Work to be completed:
Exactly as they appear below, repeat the lines from the one with "Expand the オペレーション dropdown chevron" through the one with "Where should I". Drop every picture.

Dataset excerpts:
----------------

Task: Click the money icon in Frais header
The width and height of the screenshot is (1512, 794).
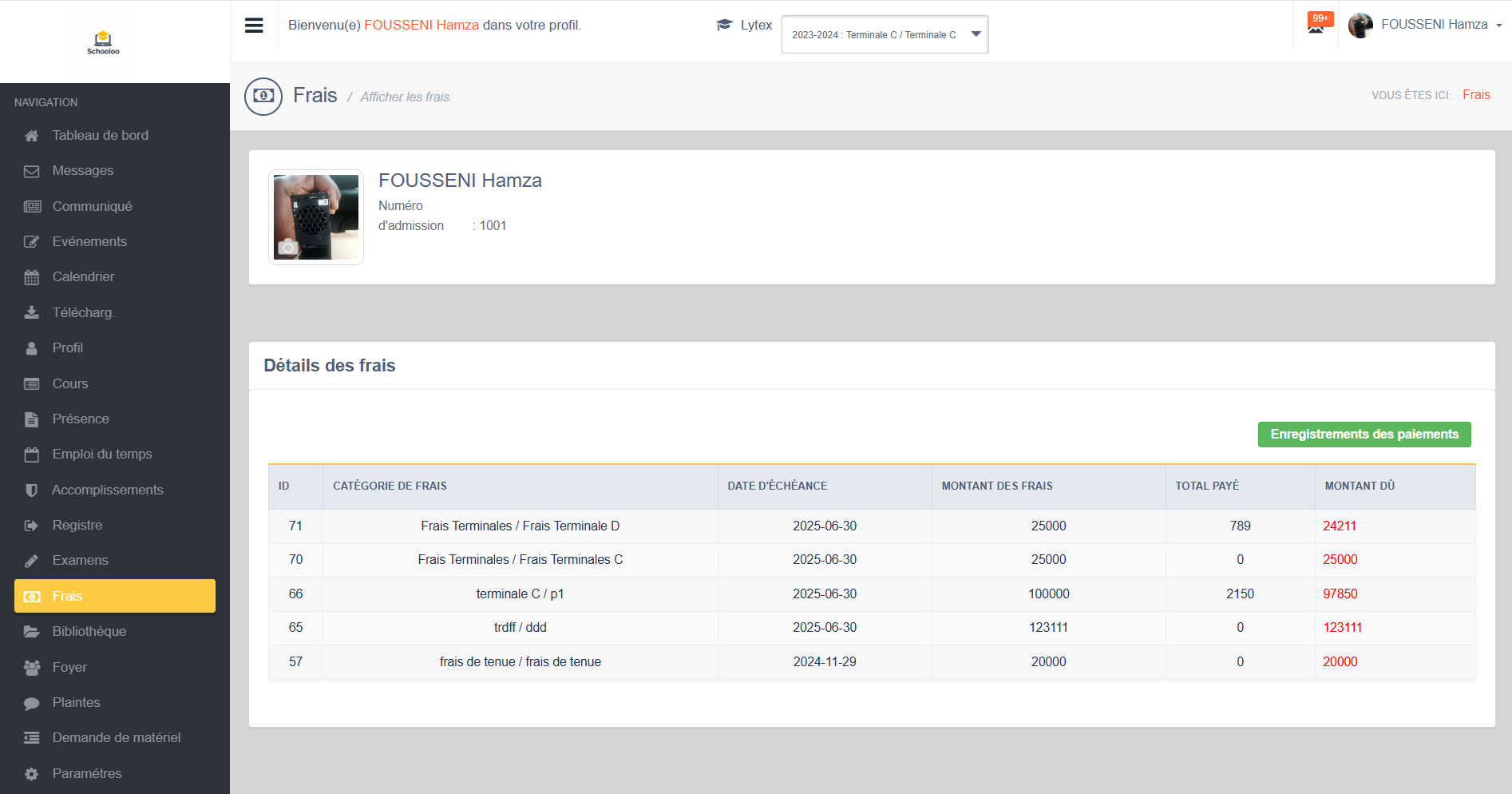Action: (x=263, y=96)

----------------

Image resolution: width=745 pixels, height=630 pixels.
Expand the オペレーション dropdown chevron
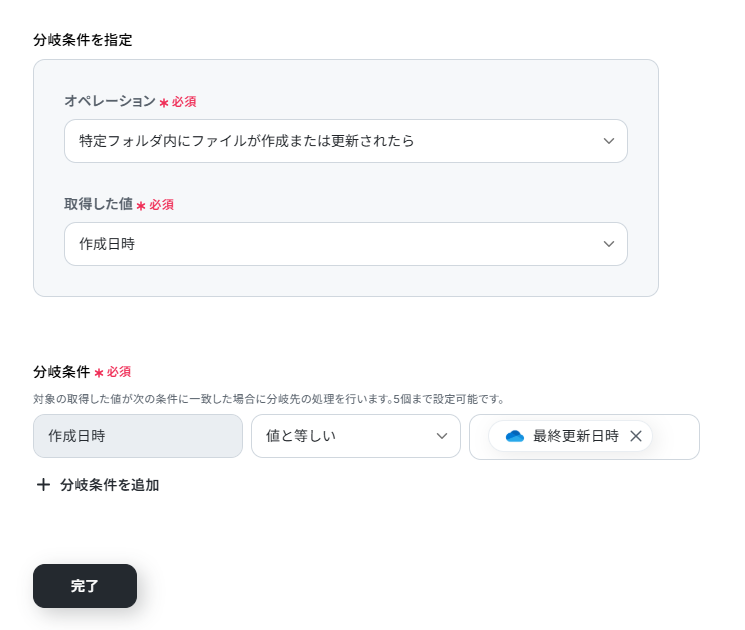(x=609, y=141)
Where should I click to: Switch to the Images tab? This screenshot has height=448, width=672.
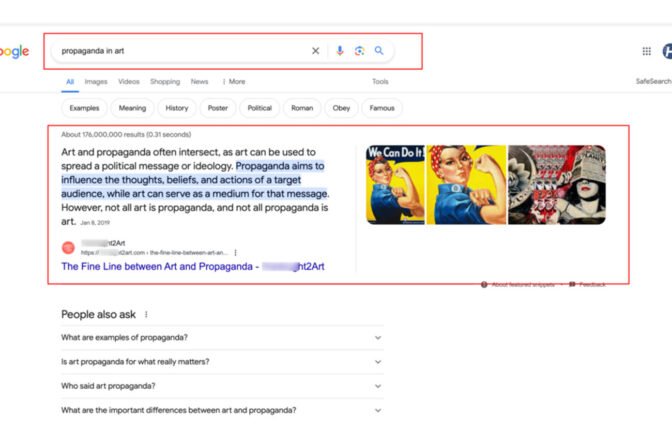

----------------

Result of this exercise:
Expand the オペレーション dropdown chevron
(x=609, y=141)
Where should I click to: Switch to the Images tab? This screenshot has height=448, width=672.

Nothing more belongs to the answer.